Lynne herself is not without her ornery side. She has been removed
from a plane by the police, for example: "Oh, yeah, I got a little
drunk and sang a song, and they escorted me off. For singing. They
arrested me for singing. I love it." She got into a little trouble
with the law one other time: "I took a car over county lines that
wasn't mine. In Texas. Don't get arrested in Texas."
This penchant for going her own way in the vehicle of her choice is also, figuratively speaking, at the root of her departure from Nashville. Her new record, I Am Shelby Lynne, is both radical and traditional in its approach to the country sound, but it is never what's known as "new country." The producer, Bill Bottrell, did Sheryl Crow's Globe Sessions, and you can hear his influence in the album's more mainstream pop tracks.
"I started realizing that you cut certain songs, you cut them a
certain way, and there was not a hell of a lot of straying from
that method," she says of her time in Nashville. "I'm not really
one to play by the rules. I like living by the seat of my ass. I
made five records in Nashville, but as much as those records have
to do with where I am now, they're so completely a Nashville thing,
with this big ol' voice and these big productions. I don't listen
to them. It just didn't work for me. No freedom."
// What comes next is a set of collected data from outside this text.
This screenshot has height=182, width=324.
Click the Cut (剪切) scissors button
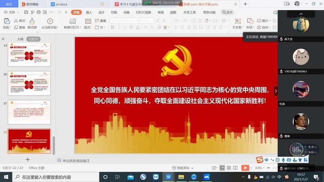click(x=19, y=21)
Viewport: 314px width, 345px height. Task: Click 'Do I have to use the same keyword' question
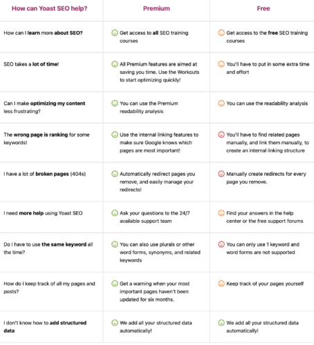point(48,248)
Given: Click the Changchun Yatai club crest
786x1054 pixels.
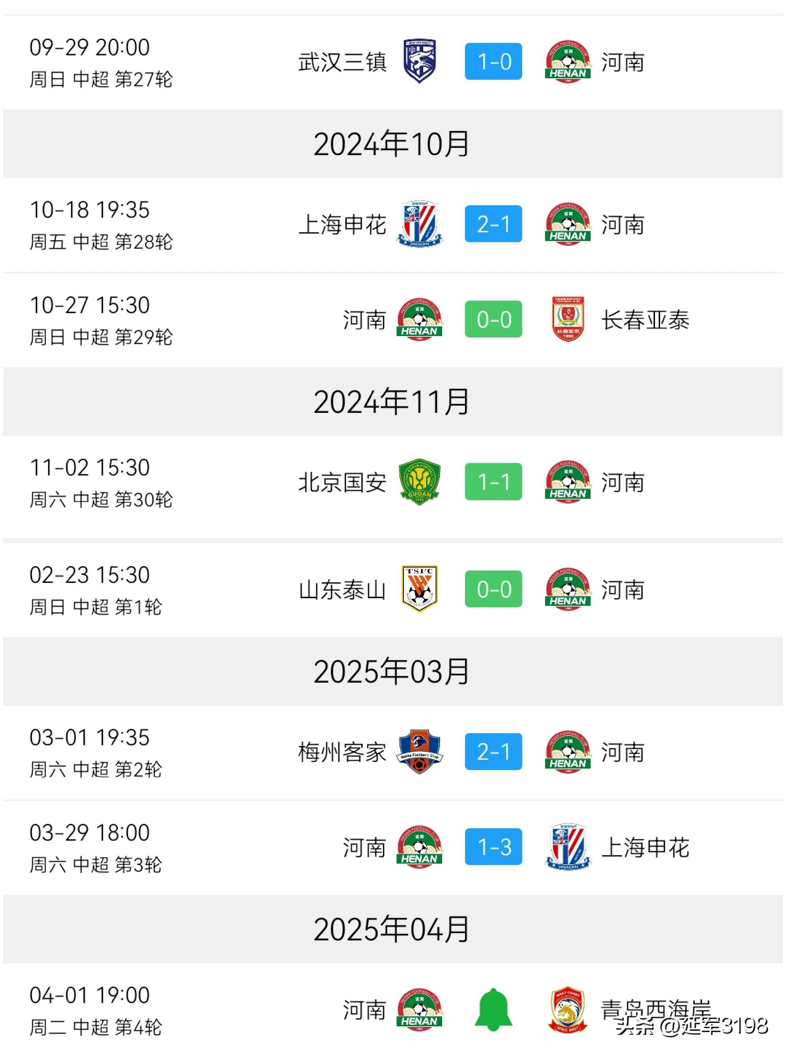Looking at the screenshot, I should [x=568, y=319].
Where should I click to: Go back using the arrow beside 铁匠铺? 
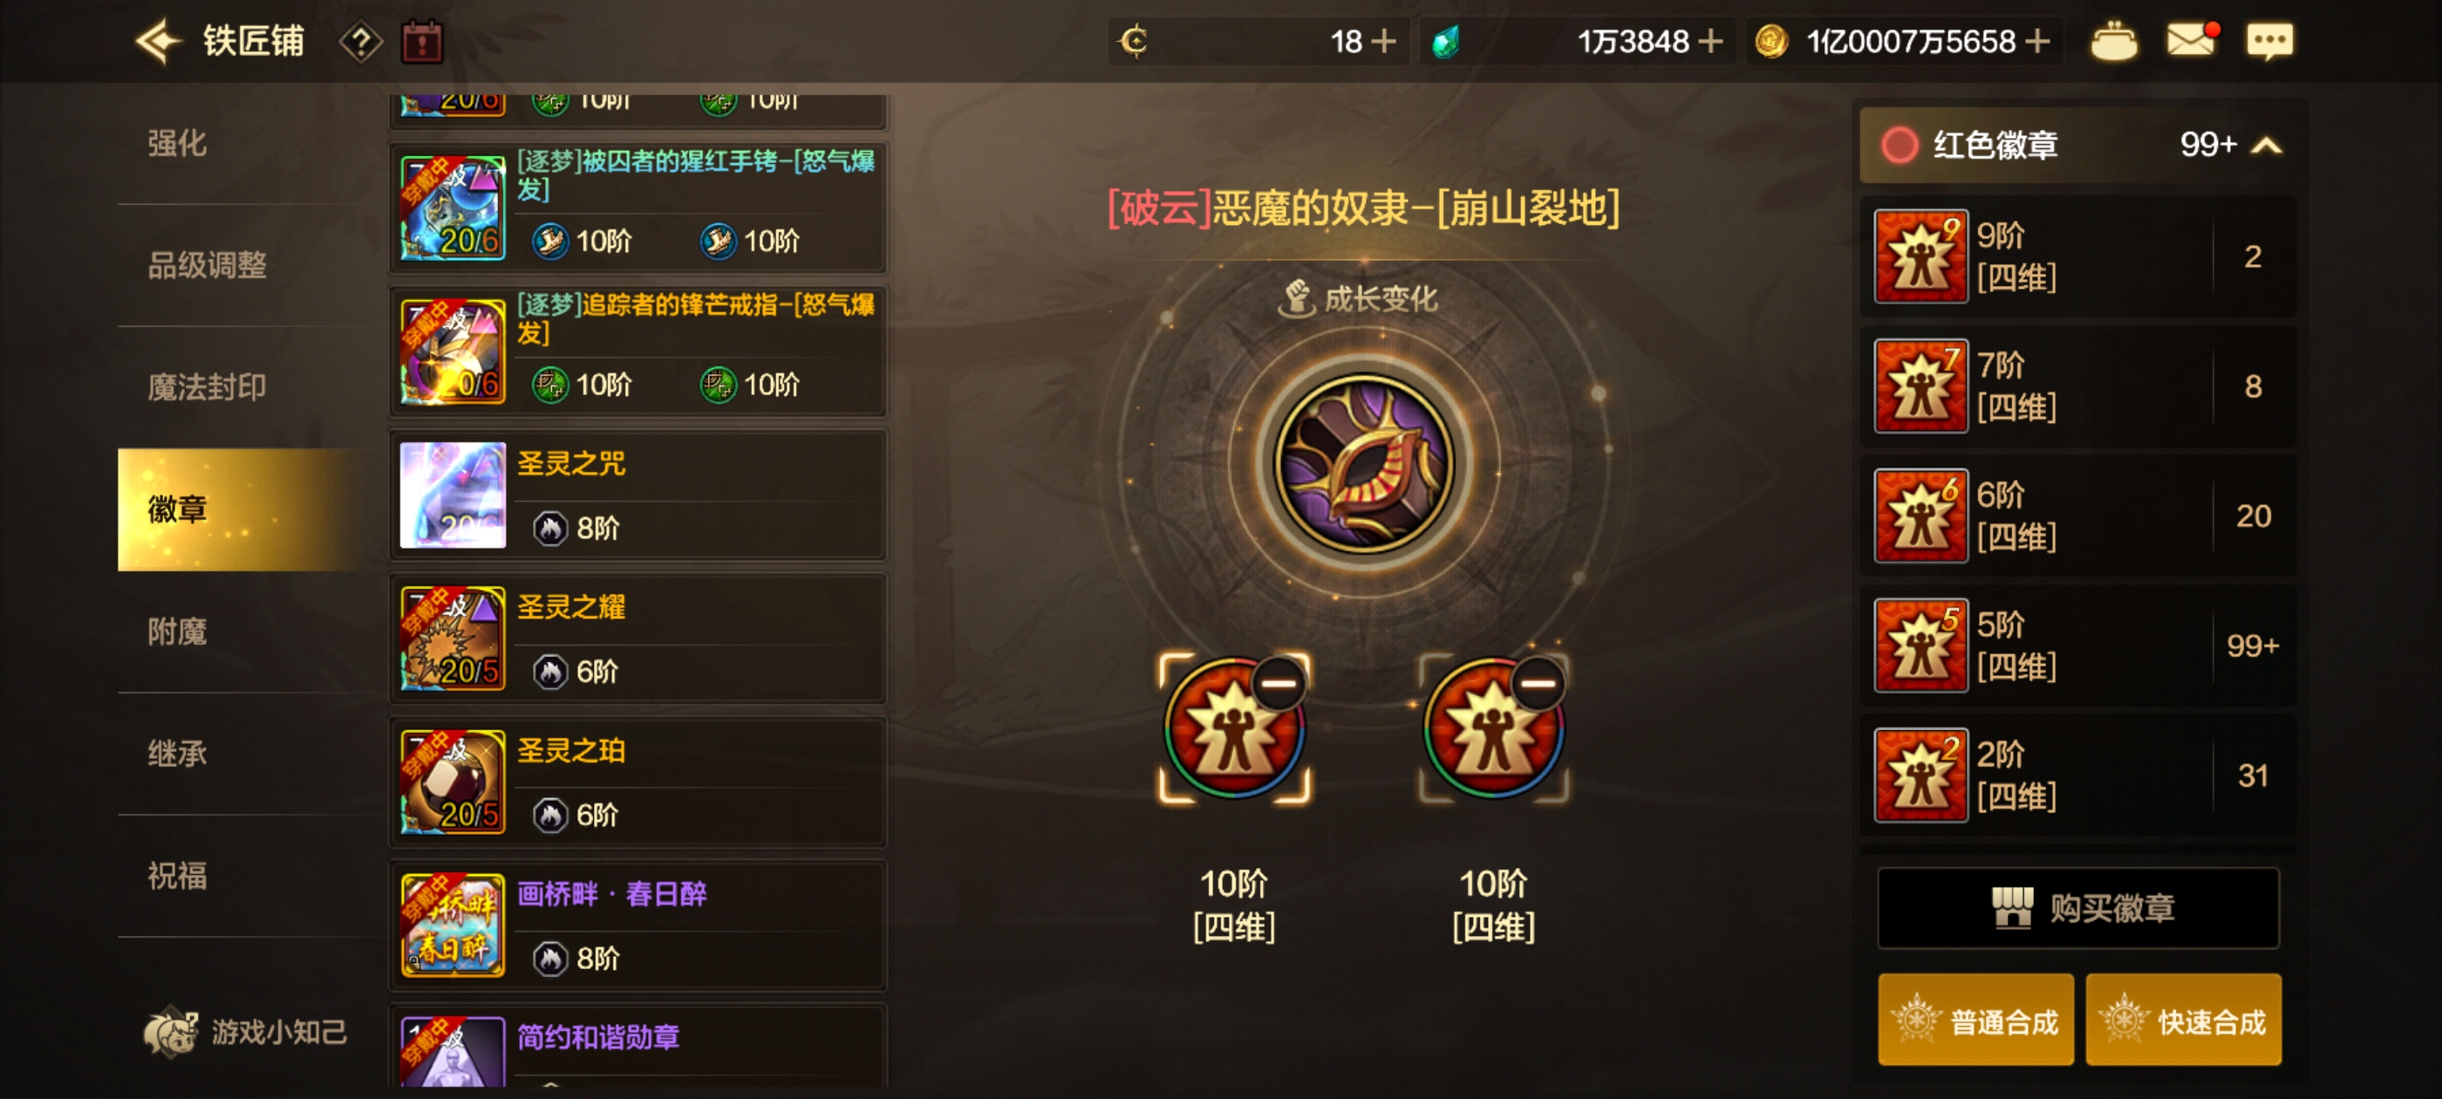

If it's freedom that produced the intimate, emotionally powerful
I Am Shelby Lynne, it's certainly working for her. With
its turbulent themes of love and loss, and its country
string-and-honky-tonk arrangements framing Lynne's
ripped-from-the-heart vocals, the record plays with the urgency of
a debut. "I was living in Nashville, but I was totally out of the
scene, getting ready to move back to Alabama, and I started writing
these songs," says Lynne. "I didn't know what direction I was going
in, but I knew it had to be something more to do with me. I love
it, because it's really no direction, it's just songs."
The songs range from the classically tear-drenched torch of "Your
Lies," which opens the album, to the twangy, guitar-rock-driven
"Life Is Bad," but the record's best parts are distinguished by a
sound reminiscent of Dusty in Memphis.
"The strings made this record for me," says Lynne. "We went to
Memphis to do the strings, because I didn't want Nashville strings,
and I didn't want L.A. strings -- Nashville has its way, L.A. has
its way, and then Memphis is just stuck in the middle somewhere --
because it's so heavy, heavy, heavy rooted in blues and R&B and
country, all three. I wanted a record that felt like a book. I
wanted Mark Twain strings, you know?"
For the moment, then, Lynne has her freedom in Palm Springs and the
internal freedom of her Alabama frame of mind. "It's probably too
complicated to put into words, and that's why I wrote a song about
it," she says when asked to define this. "It's just a feeling, and
that's about it. I like it. I like home. And I like where I am
now."
MIM UDOVITCH
(January 26, 2000)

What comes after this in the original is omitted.